Years ago I read an account from a Central American entomologist about how he experienced a botfly maggot emerge from his own flesh while he was at a baseball game. 20 years later it still revolts me. Thanks for bringing back fond memories. Just remember never to piss off the insects. I'll be with Sophist, curled up and whimpering now.

Chuck Norris would die horribly, screaming and whimpering under a pile of hornets.

By fishdinner (not verified) on 28 Jan 2008 #permalink

this is one of those few animals that actually make me wonder why we haven't made them extinct yet. eewww.
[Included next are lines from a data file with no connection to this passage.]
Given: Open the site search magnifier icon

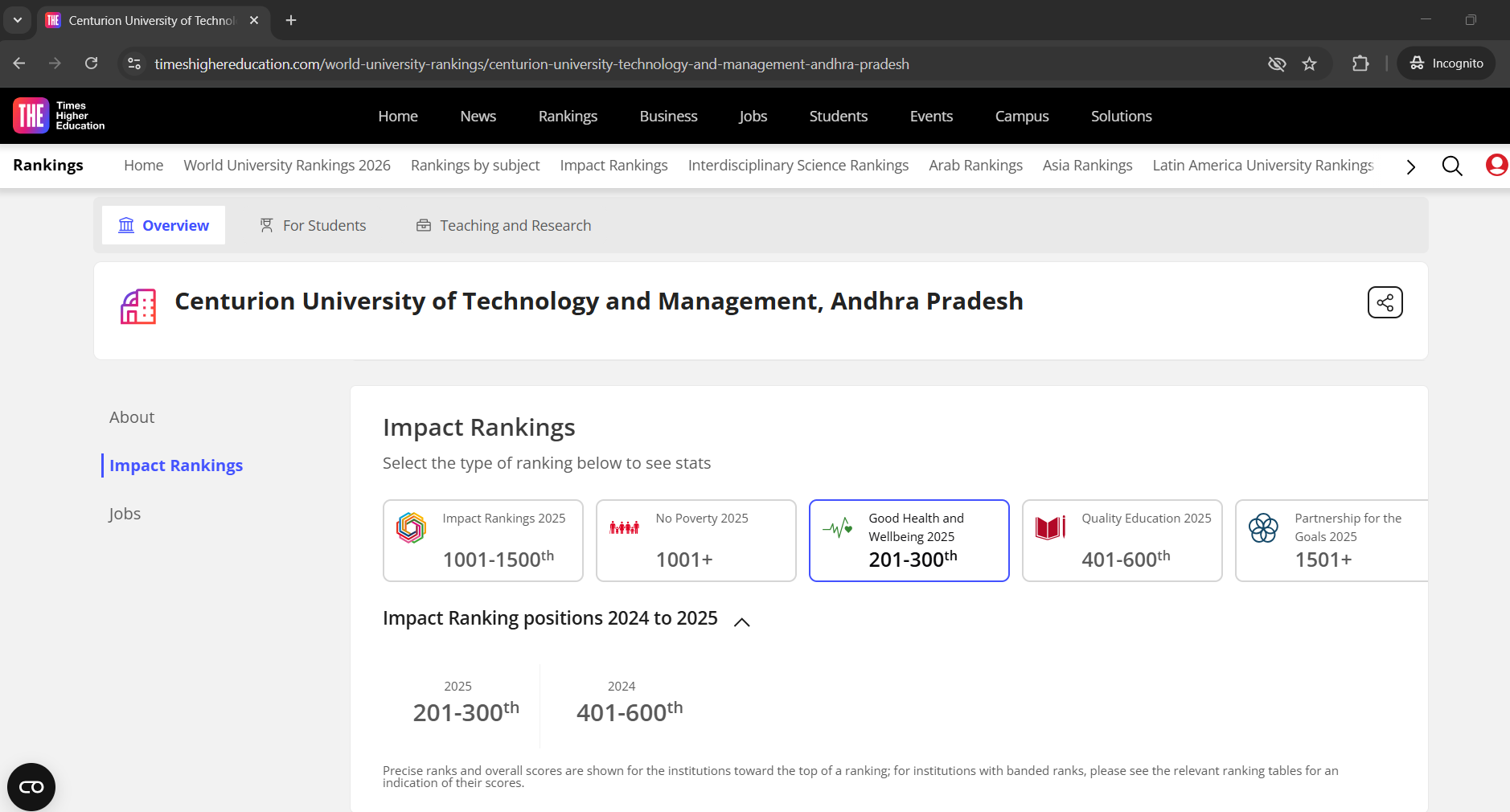Looking at the screenshot, I should click(1451, 166).
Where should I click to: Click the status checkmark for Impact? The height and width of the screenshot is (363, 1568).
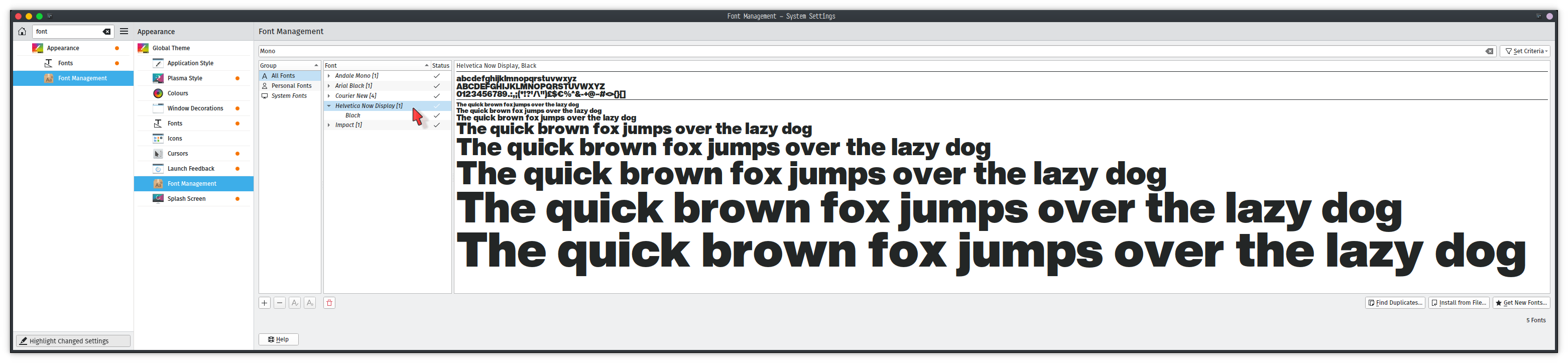coord(436,125)
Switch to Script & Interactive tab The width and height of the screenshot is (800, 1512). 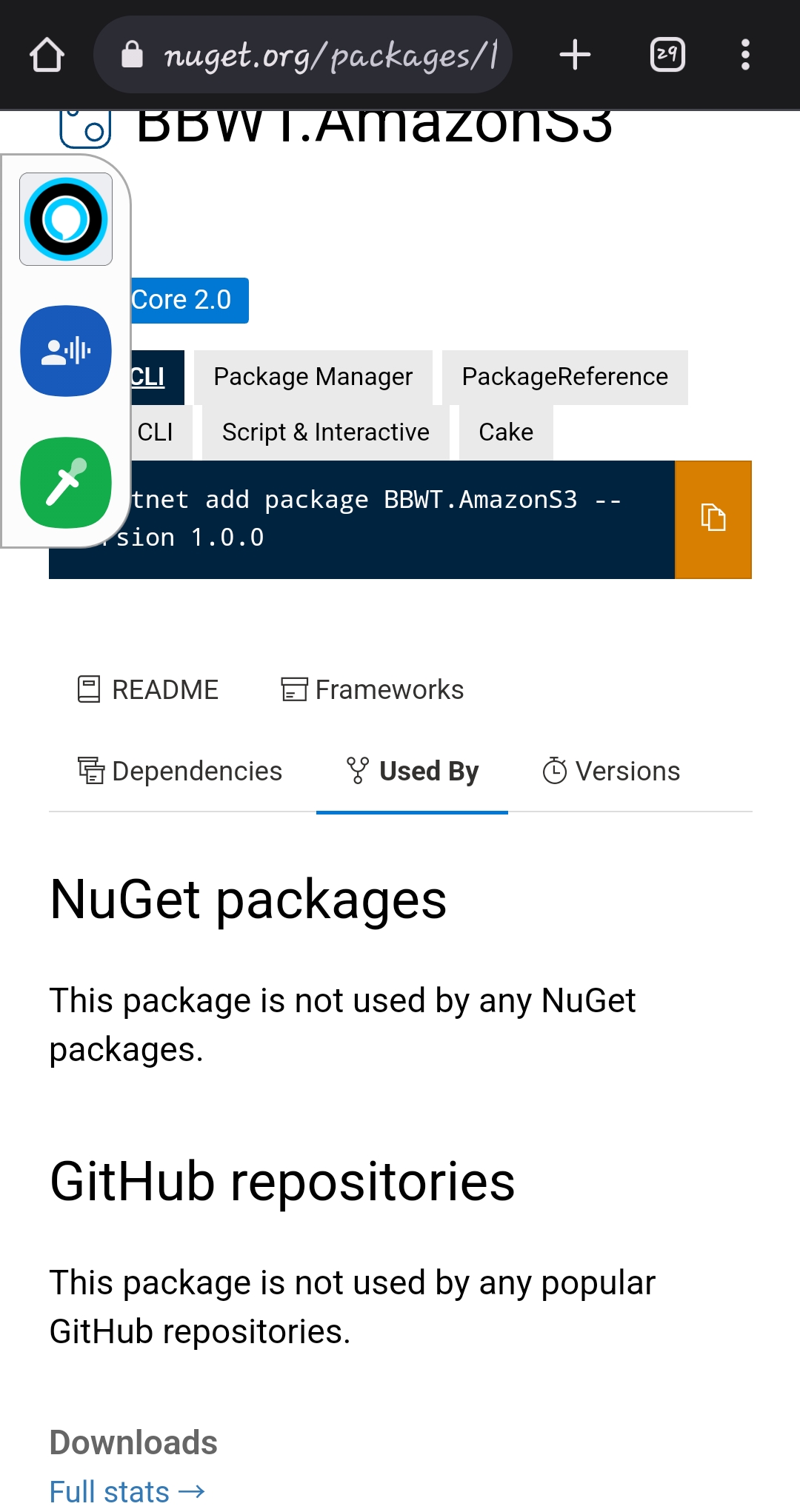point(326,432)
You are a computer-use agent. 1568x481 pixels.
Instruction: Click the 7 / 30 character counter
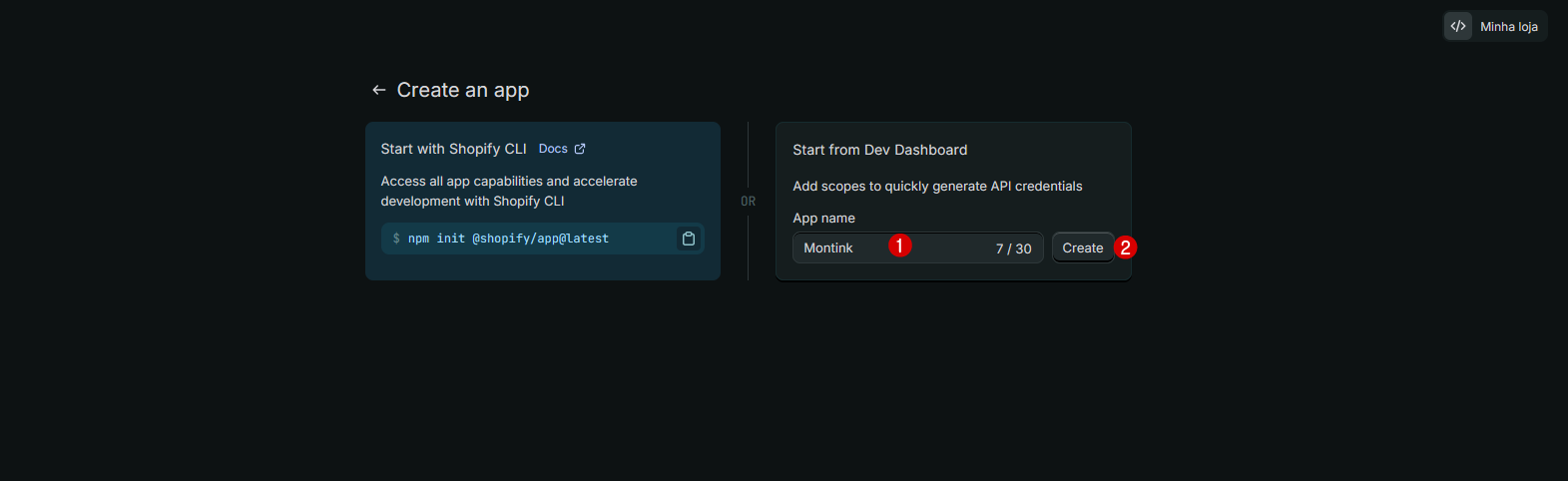1013,248
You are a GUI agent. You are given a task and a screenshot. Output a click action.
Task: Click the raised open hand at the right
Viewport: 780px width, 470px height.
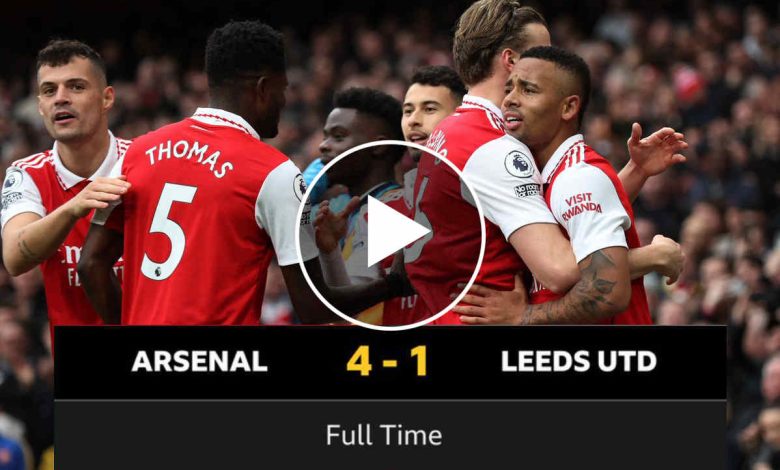(656, 149)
By Nomen Nescio (not verified) on 28 Jan 2008 #permalink

Wow, I remember when Cracked was just a blatant rip-off magazine of MAD, but they've had some pretty awesome articles on their site. Yet they've got some consistently awesome stuff up on their site!

*spoken from under the desk, in between whimpers and sobs*

These Japanese hornet muthas remind me of my ex-wife.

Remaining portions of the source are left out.